頭にちょこんと雪ものってるけど、寒くないん?
「そしてその子たちは何?」
「ワン」(ドヤ
「「キャン!」」」
「見りゃわかるわ」
狸だよじゃないんだよ。
「田舎じゃ害獣でしょうよ」
農作物を荒らすしな
「こいつらは偉い聞き分けが良くてな。ちゃーんと言い聞かせりゃ可愛いもんよ」
「近所の人知ってるんだろうな」
「そらもちろんよ。ここじゃご近所付き合いは大事だからな」
知らせりゃいいってもんじゃないんだろうけどさ。
それにしても、言い聞かせるって普通出来るか?
コロちゃんや吉助みたいに俺と昔から知り合いとか、ダンジョンでレベル上がったから頭よくなってるとかそういうんじゃないならすごいことだぞ。

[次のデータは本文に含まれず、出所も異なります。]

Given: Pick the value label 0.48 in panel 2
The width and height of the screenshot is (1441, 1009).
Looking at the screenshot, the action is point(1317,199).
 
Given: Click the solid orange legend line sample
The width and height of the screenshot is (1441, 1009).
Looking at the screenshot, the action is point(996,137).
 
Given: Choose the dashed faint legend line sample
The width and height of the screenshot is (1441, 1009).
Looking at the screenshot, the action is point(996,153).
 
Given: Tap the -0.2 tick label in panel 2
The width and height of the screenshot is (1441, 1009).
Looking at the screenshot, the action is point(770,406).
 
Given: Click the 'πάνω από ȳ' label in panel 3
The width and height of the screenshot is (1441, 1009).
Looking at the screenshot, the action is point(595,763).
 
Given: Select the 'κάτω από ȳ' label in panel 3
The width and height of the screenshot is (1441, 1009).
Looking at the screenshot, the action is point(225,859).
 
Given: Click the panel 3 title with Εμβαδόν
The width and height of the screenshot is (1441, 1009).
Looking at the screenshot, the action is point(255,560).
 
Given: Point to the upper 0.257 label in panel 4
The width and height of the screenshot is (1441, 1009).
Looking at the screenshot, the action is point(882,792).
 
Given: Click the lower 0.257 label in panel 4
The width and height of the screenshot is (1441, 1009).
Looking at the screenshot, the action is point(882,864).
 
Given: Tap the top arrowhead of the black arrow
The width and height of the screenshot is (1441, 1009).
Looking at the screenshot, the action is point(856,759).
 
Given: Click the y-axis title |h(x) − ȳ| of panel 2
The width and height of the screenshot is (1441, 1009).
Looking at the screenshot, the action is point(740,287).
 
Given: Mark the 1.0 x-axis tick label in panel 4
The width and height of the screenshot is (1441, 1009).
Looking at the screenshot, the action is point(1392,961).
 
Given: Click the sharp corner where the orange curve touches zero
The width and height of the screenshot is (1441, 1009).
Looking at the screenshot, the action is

特に野生の動物は人間を見たら基本逃げるし。あ、イノシシとか熊とかはこっちが逃げなきゃいけないんだけど。
「でも最初っから頭はいいみたいだぞ?」
「・・・まぁそういう子もいるのか?」
「いやいないだろう」
「そうなのかい?」
「ちょっとは頭が回るやつも時々いるにはいるが、ここまではなぁ」
今だって大人しくじいちゃんの周りに座ってるし。うーん。モグ三兄弟を見てるみたい。
「・・・まさかな」
「流石にあれは例外だろう・・・」
「ん?何かあったのかい」
「試しに聴くけど、ダンジョンってこの辺にあったりする?」
「ダンジョン?・・・ああ、あの噂の。聞いたことはねぇな」
「山のなか探したことは?」
「あるわけないだろ」
「だよねー」
「これもしかするな」
「ニホリー。ダンジョンってこの周辺にあったりするー?」
「う!」
「なんだって?」
「わかんない!」
「マジかー」
流石のニホリもそこまではな・・・。元々ダンジョン内の知識って話だったし当然っちゃ当然だけど。
「はぁ。しょうがない。探すか」
「頼めるか?」
「あったらダメなのかい?」
「一応、ダンジョンがあったら報告しなきゃいけないしな」
中にさえ入らなければ危険性はないに等しいが、万が一があっては遅い。すでにダンジョン発見から半年くらい経つけど、その辺を断定するのはまだ早いだろう。
それにしても、ここまで来てまたダンジョンとは。